We made a clinical study of postoperative infection due to
Pseudomonas aeruginosa in adult cases of digestive tract surgery from January 1985 to August 1988. Thirty-four strains of
P.aeruginosa were isolated from 29 patients with postoperative infection. In these 29 cases, risk factors such as metachronous double cancers, diabetes mellitus, and hypertension were recognized in 4, 4, and 3 cases, respectively, and 22 (75.9%) were operated for malignant diseases. The blood-loss during the operation exceeded 1, 000 ml in 11 cases (37.9%) and antibiotics administered for prophylaxis were not effective against
P.aeruginosa in 15 cases. The infections in 23 cases (67.6%) were related to the site of the operation, and intraabdominal sepsis and wound infection were frequent. The interval between surgery and onset was more than 8 days in 26 cases (76.5%). Ten strains (29.4%) were isolated along with other bacteria, and the incidence of mixed infections was high in cases of intraabdominal sepsis and wound infection.

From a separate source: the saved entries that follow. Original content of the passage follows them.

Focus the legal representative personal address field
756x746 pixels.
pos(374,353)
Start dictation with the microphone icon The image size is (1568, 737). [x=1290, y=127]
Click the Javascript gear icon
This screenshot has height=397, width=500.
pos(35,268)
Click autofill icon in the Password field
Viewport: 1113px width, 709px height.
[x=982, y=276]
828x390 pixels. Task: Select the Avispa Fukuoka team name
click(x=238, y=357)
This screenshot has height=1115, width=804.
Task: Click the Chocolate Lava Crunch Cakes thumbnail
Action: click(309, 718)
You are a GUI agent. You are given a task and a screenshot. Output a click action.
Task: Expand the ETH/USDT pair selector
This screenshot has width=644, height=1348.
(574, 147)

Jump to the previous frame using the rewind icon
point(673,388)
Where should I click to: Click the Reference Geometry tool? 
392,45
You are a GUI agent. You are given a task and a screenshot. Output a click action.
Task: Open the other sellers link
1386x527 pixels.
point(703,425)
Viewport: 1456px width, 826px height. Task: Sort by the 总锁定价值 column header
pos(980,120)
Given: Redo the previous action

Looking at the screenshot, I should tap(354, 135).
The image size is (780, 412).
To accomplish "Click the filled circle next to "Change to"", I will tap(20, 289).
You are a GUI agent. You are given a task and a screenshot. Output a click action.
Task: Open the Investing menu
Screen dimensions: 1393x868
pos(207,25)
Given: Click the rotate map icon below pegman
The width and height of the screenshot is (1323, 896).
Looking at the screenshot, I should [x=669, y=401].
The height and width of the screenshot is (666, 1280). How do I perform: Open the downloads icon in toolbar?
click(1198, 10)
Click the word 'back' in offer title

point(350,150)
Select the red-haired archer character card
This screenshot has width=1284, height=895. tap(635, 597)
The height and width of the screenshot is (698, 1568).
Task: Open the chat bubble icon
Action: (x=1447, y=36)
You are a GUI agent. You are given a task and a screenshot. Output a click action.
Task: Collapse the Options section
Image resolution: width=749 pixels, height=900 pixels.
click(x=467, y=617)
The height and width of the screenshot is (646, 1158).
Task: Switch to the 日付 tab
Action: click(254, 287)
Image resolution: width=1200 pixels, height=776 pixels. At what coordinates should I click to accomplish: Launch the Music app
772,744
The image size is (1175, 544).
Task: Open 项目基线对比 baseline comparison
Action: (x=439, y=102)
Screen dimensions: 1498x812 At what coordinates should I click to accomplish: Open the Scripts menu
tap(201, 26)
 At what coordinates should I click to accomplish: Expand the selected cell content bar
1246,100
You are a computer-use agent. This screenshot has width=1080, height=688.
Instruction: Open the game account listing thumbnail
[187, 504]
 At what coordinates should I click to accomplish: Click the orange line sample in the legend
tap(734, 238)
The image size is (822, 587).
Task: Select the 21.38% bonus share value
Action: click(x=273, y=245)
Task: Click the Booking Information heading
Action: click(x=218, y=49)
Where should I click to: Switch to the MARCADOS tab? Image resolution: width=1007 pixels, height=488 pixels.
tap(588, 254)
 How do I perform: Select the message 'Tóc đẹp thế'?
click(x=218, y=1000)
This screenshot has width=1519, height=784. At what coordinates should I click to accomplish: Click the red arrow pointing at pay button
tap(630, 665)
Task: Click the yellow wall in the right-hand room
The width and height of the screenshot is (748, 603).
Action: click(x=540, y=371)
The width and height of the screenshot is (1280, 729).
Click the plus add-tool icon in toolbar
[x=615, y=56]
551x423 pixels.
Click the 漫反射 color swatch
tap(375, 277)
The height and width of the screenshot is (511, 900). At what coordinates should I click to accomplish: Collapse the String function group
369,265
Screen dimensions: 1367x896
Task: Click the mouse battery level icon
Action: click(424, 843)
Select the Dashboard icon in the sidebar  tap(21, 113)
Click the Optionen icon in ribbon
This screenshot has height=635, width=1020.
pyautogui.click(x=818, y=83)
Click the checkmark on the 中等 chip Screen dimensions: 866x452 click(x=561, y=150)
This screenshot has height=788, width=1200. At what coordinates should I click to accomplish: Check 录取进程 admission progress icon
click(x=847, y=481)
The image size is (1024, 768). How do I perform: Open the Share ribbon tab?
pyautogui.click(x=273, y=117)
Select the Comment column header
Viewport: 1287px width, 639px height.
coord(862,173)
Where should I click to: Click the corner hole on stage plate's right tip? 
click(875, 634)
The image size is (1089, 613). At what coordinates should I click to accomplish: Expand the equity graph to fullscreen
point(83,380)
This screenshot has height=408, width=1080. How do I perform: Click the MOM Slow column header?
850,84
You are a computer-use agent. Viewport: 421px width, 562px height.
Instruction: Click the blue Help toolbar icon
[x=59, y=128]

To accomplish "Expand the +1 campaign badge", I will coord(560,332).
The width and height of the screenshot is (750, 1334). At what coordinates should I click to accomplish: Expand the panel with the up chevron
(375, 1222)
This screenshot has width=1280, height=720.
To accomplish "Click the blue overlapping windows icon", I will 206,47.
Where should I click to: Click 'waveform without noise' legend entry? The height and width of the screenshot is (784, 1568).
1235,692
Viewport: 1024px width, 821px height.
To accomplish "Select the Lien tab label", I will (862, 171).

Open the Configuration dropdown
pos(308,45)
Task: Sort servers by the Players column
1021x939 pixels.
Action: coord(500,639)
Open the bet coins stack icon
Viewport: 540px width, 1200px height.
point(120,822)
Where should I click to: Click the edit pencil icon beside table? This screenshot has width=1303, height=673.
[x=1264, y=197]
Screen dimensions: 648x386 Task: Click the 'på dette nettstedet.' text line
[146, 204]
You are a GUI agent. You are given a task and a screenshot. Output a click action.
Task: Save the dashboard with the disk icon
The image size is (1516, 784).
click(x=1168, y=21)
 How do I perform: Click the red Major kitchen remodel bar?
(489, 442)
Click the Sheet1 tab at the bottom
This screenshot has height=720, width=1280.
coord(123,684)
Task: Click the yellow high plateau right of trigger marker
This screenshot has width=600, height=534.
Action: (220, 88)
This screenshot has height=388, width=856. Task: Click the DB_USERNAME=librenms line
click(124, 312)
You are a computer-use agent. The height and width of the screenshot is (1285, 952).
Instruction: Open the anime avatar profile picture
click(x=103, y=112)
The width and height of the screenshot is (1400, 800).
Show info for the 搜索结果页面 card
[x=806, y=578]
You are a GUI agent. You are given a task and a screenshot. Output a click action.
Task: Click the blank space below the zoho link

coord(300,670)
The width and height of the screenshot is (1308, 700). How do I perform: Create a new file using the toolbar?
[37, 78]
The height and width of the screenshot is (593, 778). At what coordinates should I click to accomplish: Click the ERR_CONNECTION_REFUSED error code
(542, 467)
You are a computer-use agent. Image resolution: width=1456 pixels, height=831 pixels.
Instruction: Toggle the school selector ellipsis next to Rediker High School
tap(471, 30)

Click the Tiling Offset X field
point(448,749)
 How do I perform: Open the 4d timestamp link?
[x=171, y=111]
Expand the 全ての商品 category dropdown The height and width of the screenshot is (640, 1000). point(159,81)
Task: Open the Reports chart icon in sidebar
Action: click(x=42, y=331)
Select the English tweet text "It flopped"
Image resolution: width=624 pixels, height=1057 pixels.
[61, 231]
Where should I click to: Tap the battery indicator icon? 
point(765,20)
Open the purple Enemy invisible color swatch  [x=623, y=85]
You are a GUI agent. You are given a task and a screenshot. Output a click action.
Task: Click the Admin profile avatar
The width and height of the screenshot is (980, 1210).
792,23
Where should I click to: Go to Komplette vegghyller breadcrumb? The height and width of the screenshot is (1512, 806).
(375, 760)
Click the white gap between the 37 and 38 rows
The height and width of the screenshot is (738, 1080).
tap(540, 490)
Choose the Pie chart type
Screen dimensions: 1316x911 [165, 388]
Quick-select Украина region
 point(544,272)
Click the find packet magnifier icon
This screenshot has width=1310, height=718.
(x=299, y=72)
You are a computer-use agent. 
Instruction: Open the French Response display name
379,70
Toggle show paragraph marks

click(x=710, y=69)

The minimum inhibitory concentrations (MICs) of
P. aeruginosa, isolated from clinical cases from January 1985 to November 1988, were measured and compared with those isolated from 1982 to 1984. The MIC
80, value decreased for piperacillin, cefsulodin, cefoperazone, ceftazidime and aztreonam, and increased for imipenem, amikacin, gentamicin, ofloxacin and ciprofloxacin.